##### SUPPLIED RECORDS

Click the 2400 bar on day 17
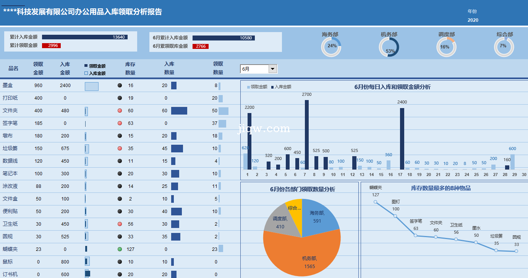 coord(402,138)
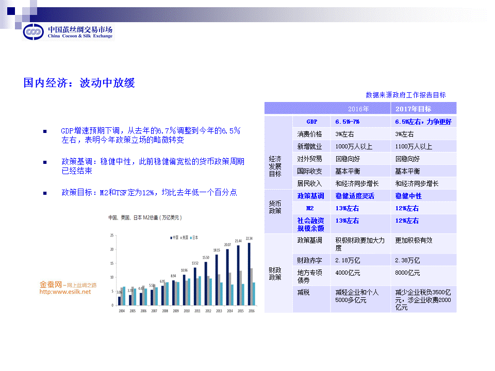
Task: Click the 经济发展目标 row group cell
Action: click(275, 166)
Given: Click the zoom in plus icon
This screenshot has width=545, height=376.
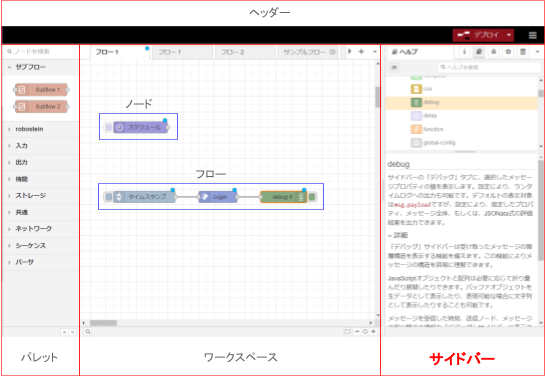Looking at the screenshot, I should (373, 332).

##########
##### SUPPLIED RECORDS

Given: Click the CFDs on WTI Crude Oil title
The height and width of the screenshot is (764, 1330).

##########

INSTRUCTIONS TO FOLLOW: From the entries above, collect every line with the string "Given" in it.

COMPLETED TASK:
Given: Click the zoom in plus icon
Given: Click the CFDs on WTI Crude Oil title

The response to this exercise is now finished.